Signature du contrat de microcrédit
Signature du projet de microcrédits
 Participantes au projet de micro_crédits
Participantes au programme de microcrédits
          Juste après, nous passons à l’auditorium pour rencontrer les familles qui participent au programme. 19 des 20 femmes bénéficiaires des prêts,  âgées de 22 à 55 ans, venant de quatre zones d’exploitation agricole du village, sont déjà présentes. A cette heure-là leurs maris et fils doivent être pour la plupart aux champs ou autres travaux, même avant la fin du Têt. Au nom du Comité exécutif de AVNES, je leur ai présenté brièvement les buts de l’association et le fonctionnement des crédits.

         La présidente de l’Association des Femmes a invité chacune des bénéficiaires à venir prendre sa part et signer le contrat. J’ai fourni à chacune un mode d’emploi concret à consulter quand c’est nécessaire.

          Après les remerciements de la représentante des familles, on prépare les vélomoteurs pour nous emmener visiter les foyers et voir les activités de quelques familles inscrites au programme des crédits. C’est la partie la plus intéressante du déplacement. Nous sommes enchantés de monter sur les sièges arrière des vélomoteurs. Un groupe de 6 ou 7 vélos se  suivent dans le dédale des routes du village. Je  dis en plaisantant à mes amis : « c’est çà une vraie mission sur le terrain » avec tout son sens. Les chemins champêtres sont encore secs avant la saison des pluies, mais gondolés et étroits, certaines portions ont à peine un mètre de largeur, bordées de canaux, ou de rivières, ou de champs à plus basse altitude, ou de terrains vagues. De temps à autre, je cherche des yeux le couple Guillemois, craignant qu’il ne soit pas habitué à ces moyens de locomotion et en soit effrayé. Les deux sont chargés en plus de sacs contenant des habits chauds et des confiseries qu’ils distribueront aux enfants du village, pendant que Cuc les comblera de petites enveloppes rouges d’argent liquide. Mais les conducteurs des vélos n’ont que faire des précautions, ils foncent comme sur de la bitume.

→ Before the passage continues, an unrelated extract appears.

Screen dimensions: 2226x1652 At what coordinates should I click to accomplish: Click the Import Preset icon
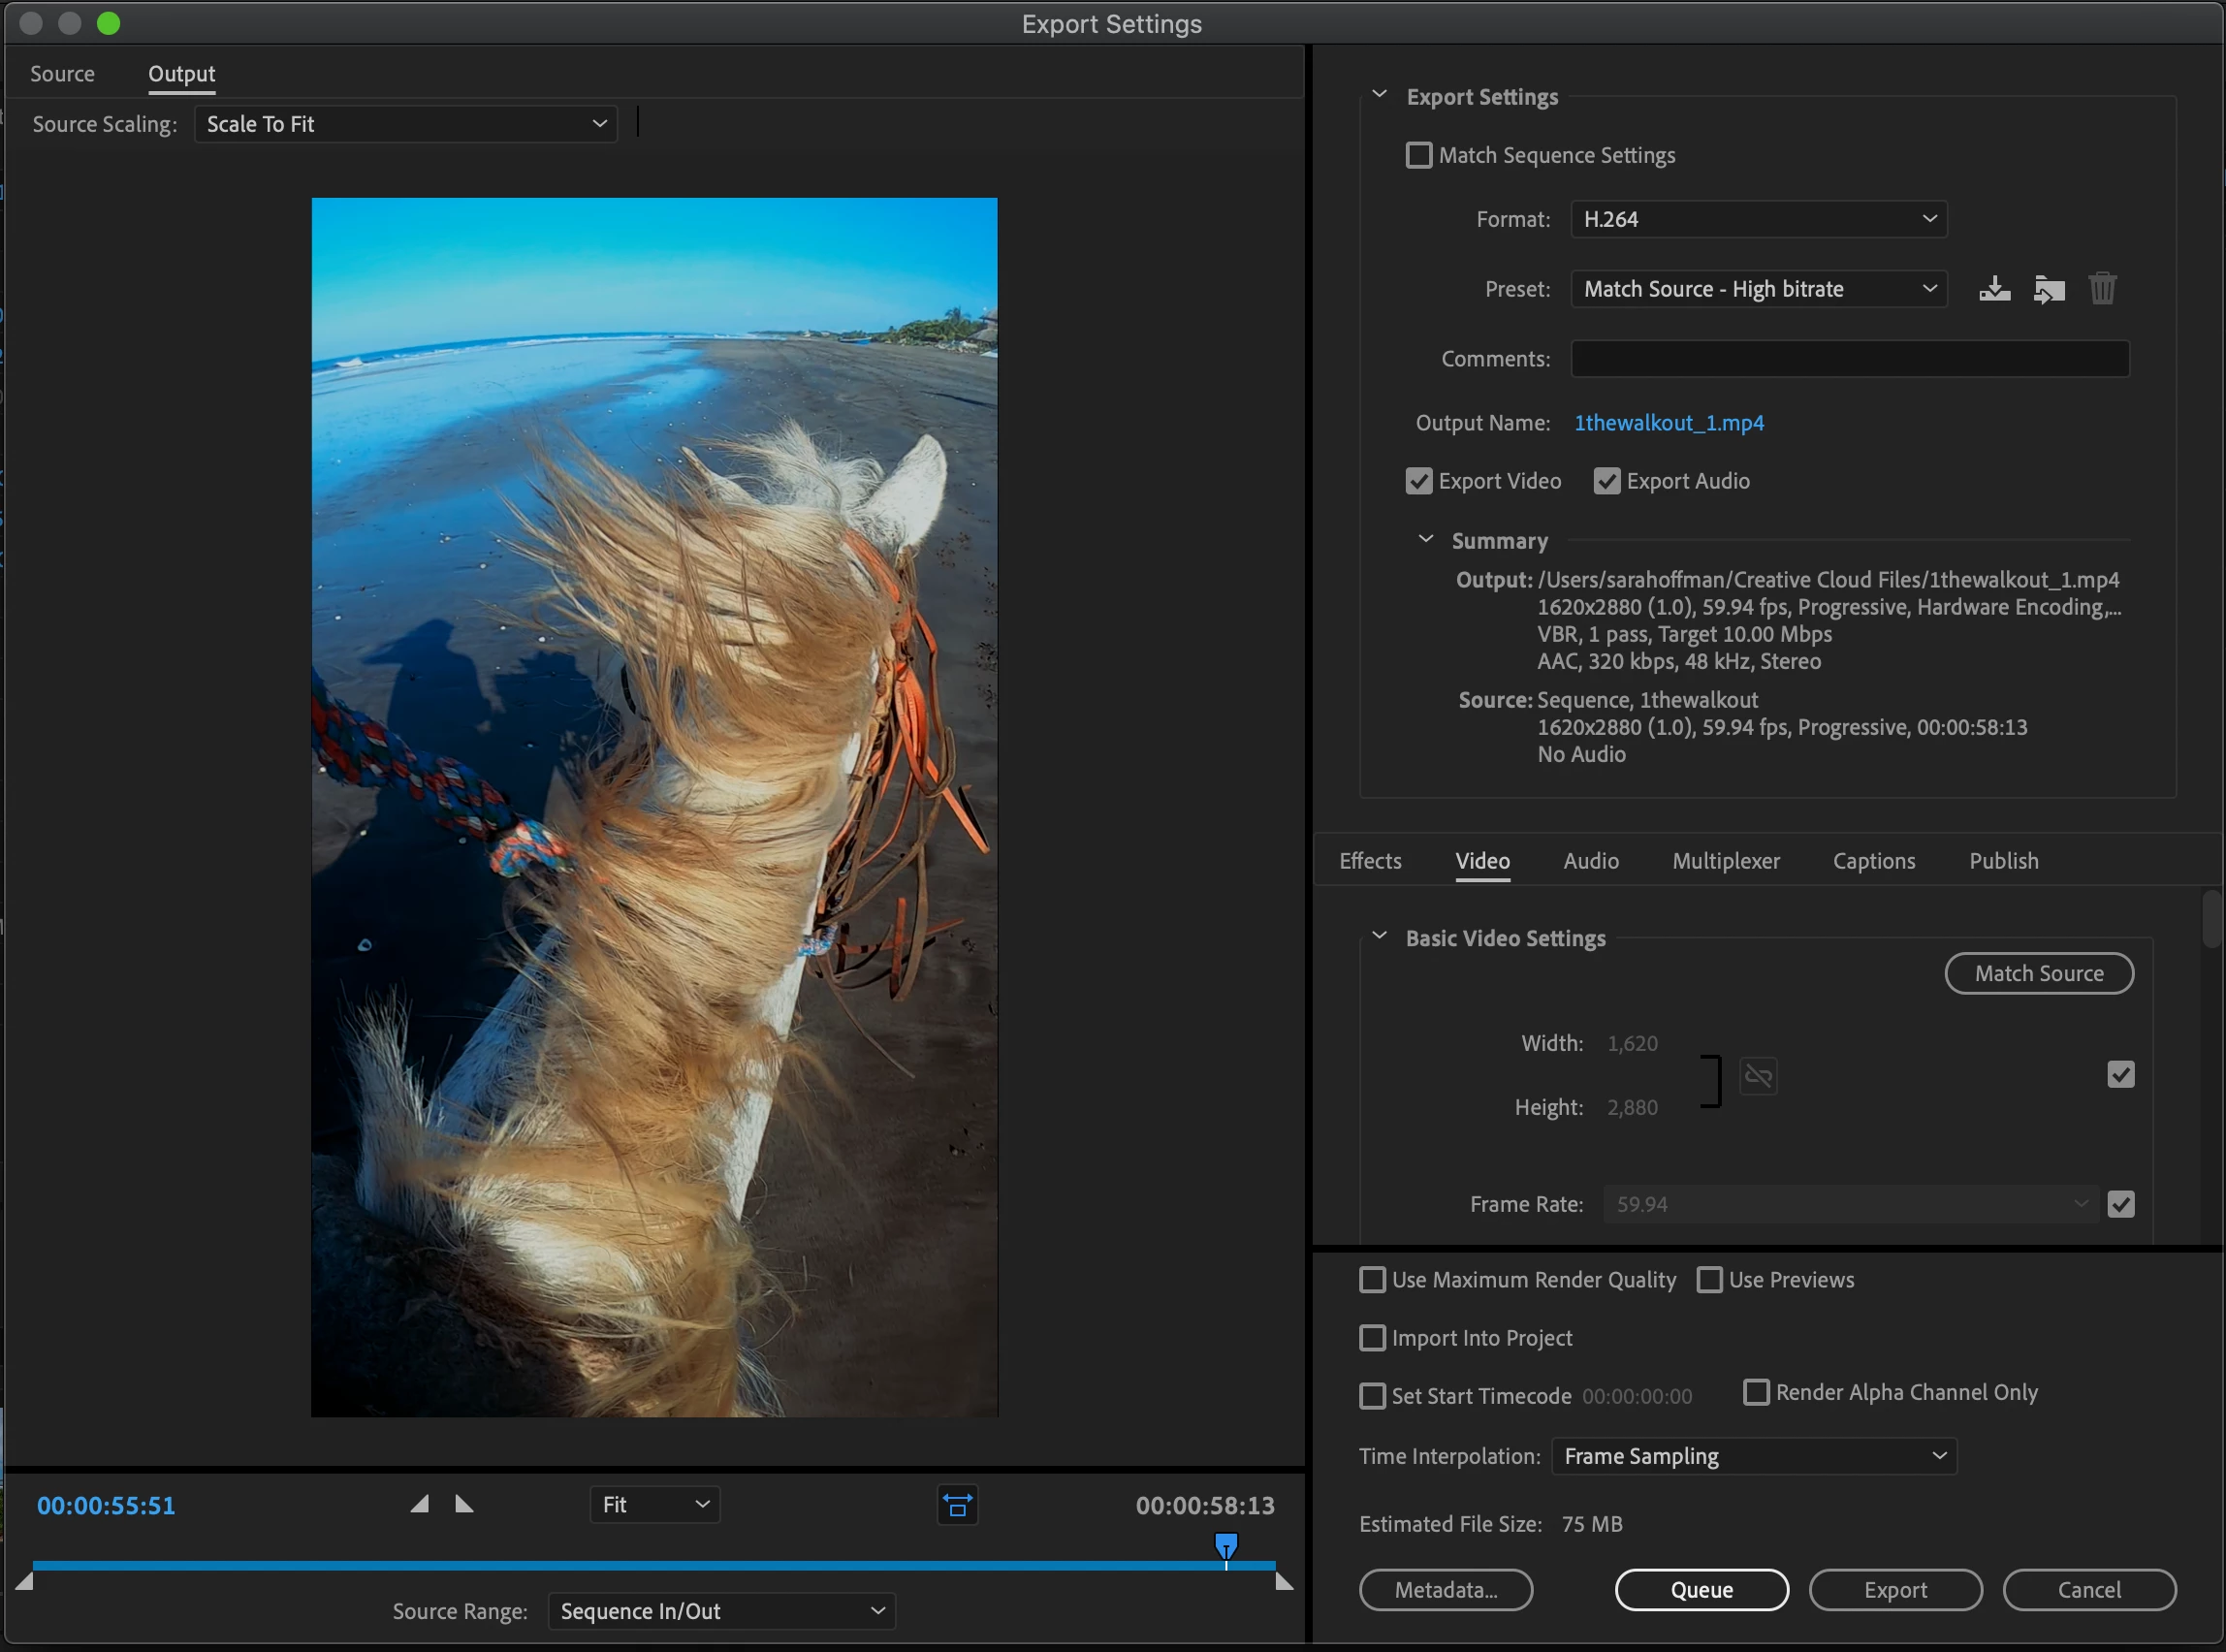click(x=2048, y=289)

           La zone d’exploitation n°1 a, dès l’entrée, des habitations relativement présentables, avec leurs pamplemoussiers et longaniers bien fournis. Les autres zones d’exploitation, la n°4 par exemple, sont manifestement plus pauvres, même si l’on rencontre parfois des abricotiers vantant la beauté du printemps. Rares sont les quelques parcelles de rizières entrevues, pour offrir à ma vue une image de suffisance alimentaire.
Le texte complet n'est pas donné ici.